TEXTO EXTRAÍDO -
━━━━━━━━━━━━━━━━

Durante uma semana, com término a 10 de abril, as Forças Armadas
da República Popular da China (RPC) desenvolveram atividades na forma de
exercícios militares em redor de Taiwan.
Em resposta, três dias antes do término desses exercícios,
ocorreram movimentações do exército de Taiwan em todo o território. Efetivamente, o governo deste país
insular anunciou, a 6 de abril, ter detetado, no dia cinco, três
navios de guerra chineses e um helicóptero antissubmarino perto da ilha, depois do encontro entre a líder taiwanesa e o presidente da Câmara dos
Representantes dos Estados Unidos da América (EUA).
Efetivamente, Tsai Ing-wen, presidente
de Taiwan desde 2016, que vem de um partido tradicionalmente defensor da
independência da ilha – uma linha vermelha absoluta para a China –, encontrou-se com Kevin McCarthy, líder
da Câmara dos Representantes dos Estados Unidos, na
Biblioteca Presidencial Ronald Reagan, em Simi Valley, perto de Los Angeles, na
Califórnia, apesar das repetidas ameaças de retaliação de Pequim, nas últimas
semanas.
“Um avião do Exército Popular de
Libertação [EPL] e três navios [do EPL] foram detetados às 06h00” [de quarta-feira],
disse o Ministério da Defesa de Taiwan, em comunicado, do dia 6, acrescentando:
“As forças armadas monitorizaram a situação e
encarregaram um avião da Patrulha de Combate Aéreo, navios da marinha e
sistemas de mísseis terrestres de responder a estas atividades.” E, no dia 9, Lee Hsi-ming, ministro de Defesa de
Taiwan, disse que foram detetados, nos exercícios militares da RPC, 58
aeronaves chinesas e 9 navios com a bandeira da China. E garantiu que Taiwan
não irá escalar no conflito, mas responderá, de forma apropriada, aos tais
exercícios. Porém, não disse como nem quando.

━━━━━━━━━━━━━━━━

Registos de dados:
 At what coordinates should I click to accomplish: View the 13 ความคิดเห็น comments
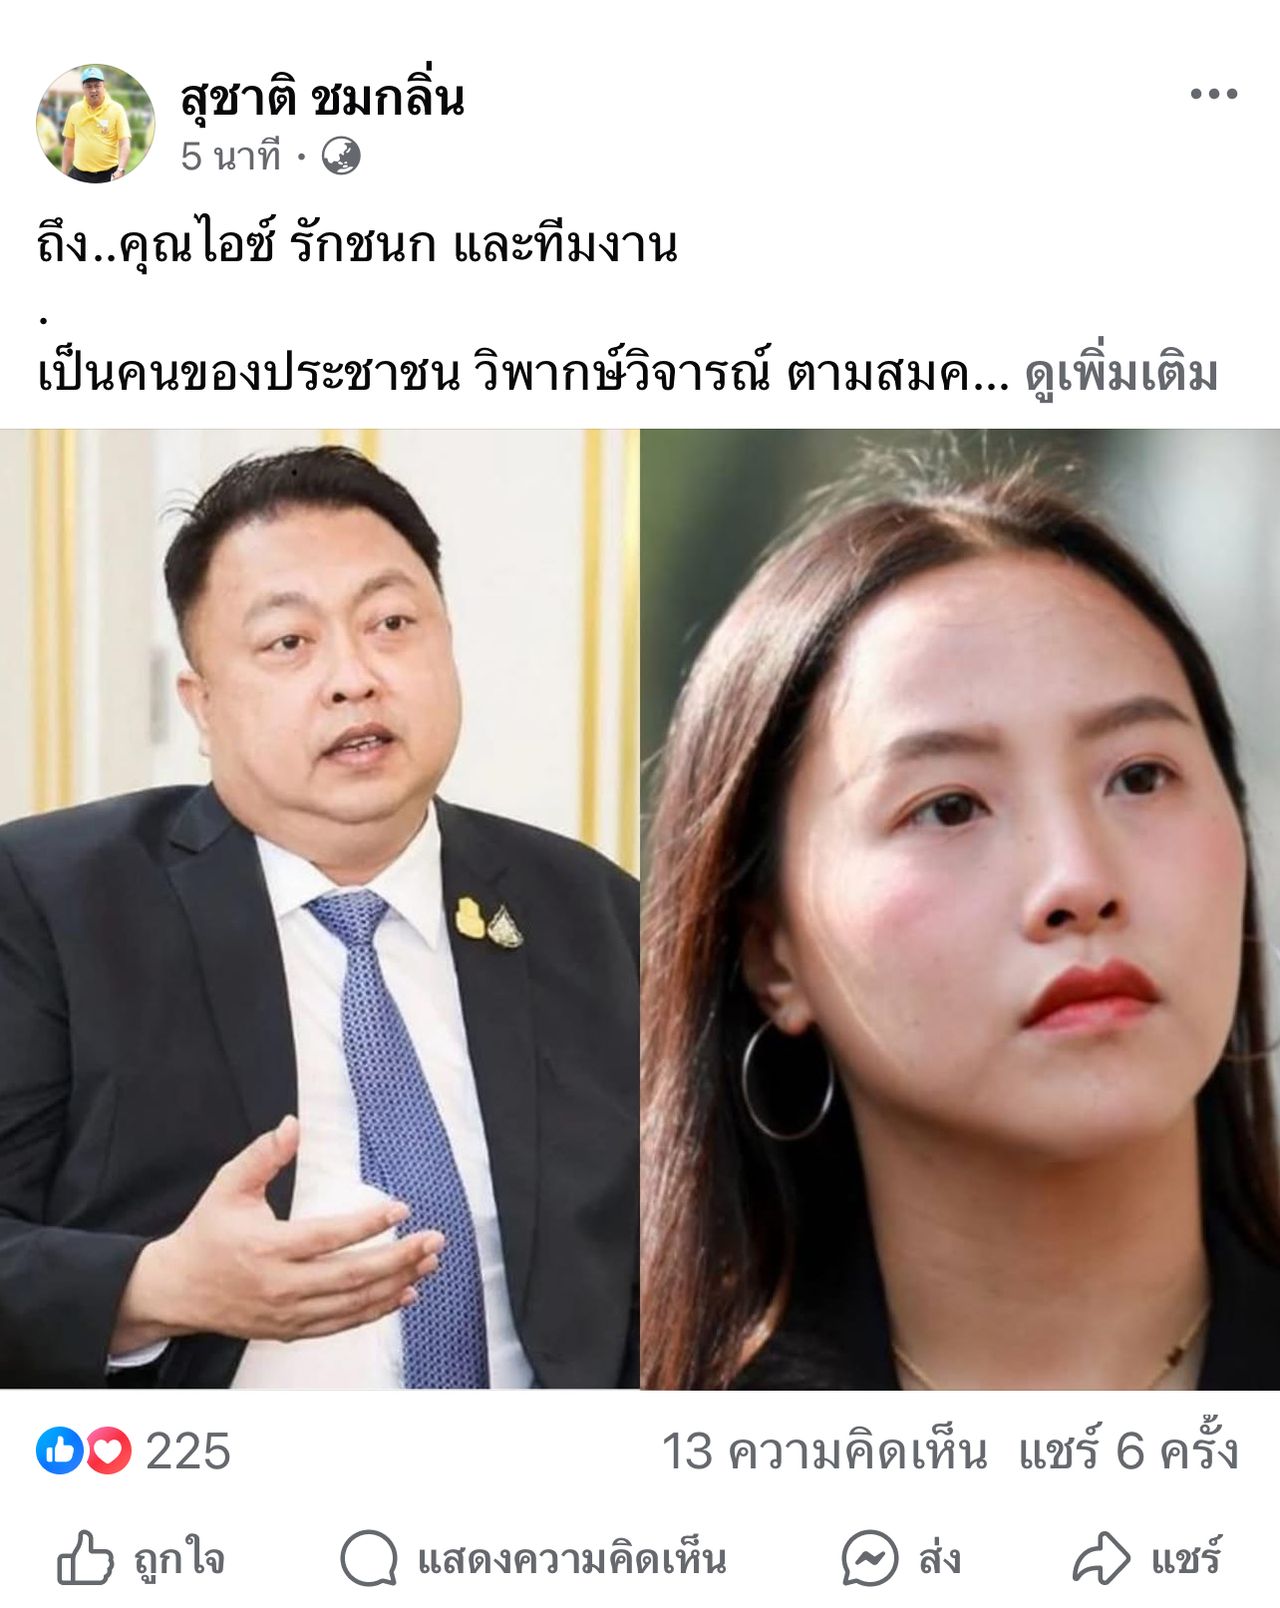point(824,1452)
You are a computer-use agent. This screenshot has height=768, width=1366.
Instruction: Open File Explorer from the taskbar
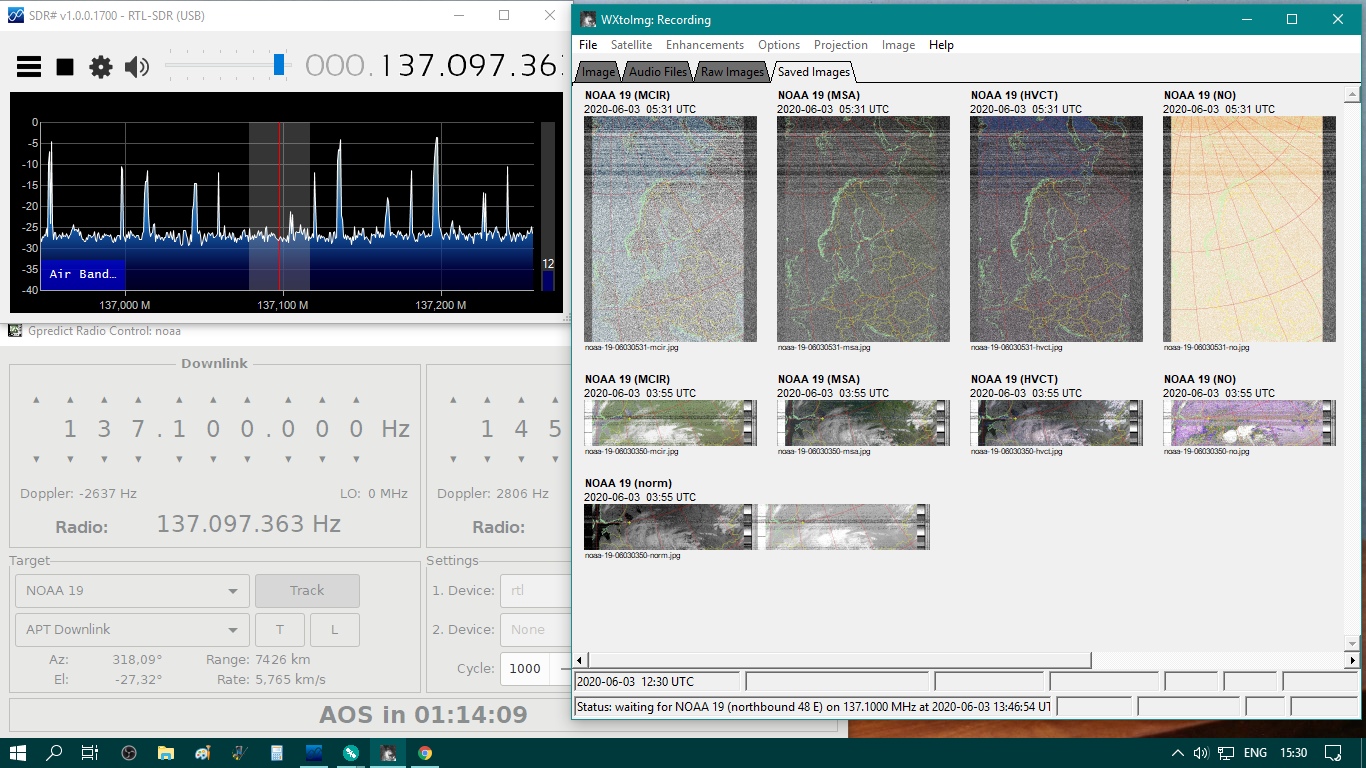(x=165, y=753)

━━━━━━━━━━━━━━━━

Segundo o texto extraído, onde se encontraram Tsai Ing-wen e Kevin McCarthy? Por favor, responda apenas com base no texto.

SOLUÇÃO DO PROBLEMA - Na Biblioteca Presidencial Ronald Reagan, em Simi Valley, perto de Los Angeles, na Califórnia.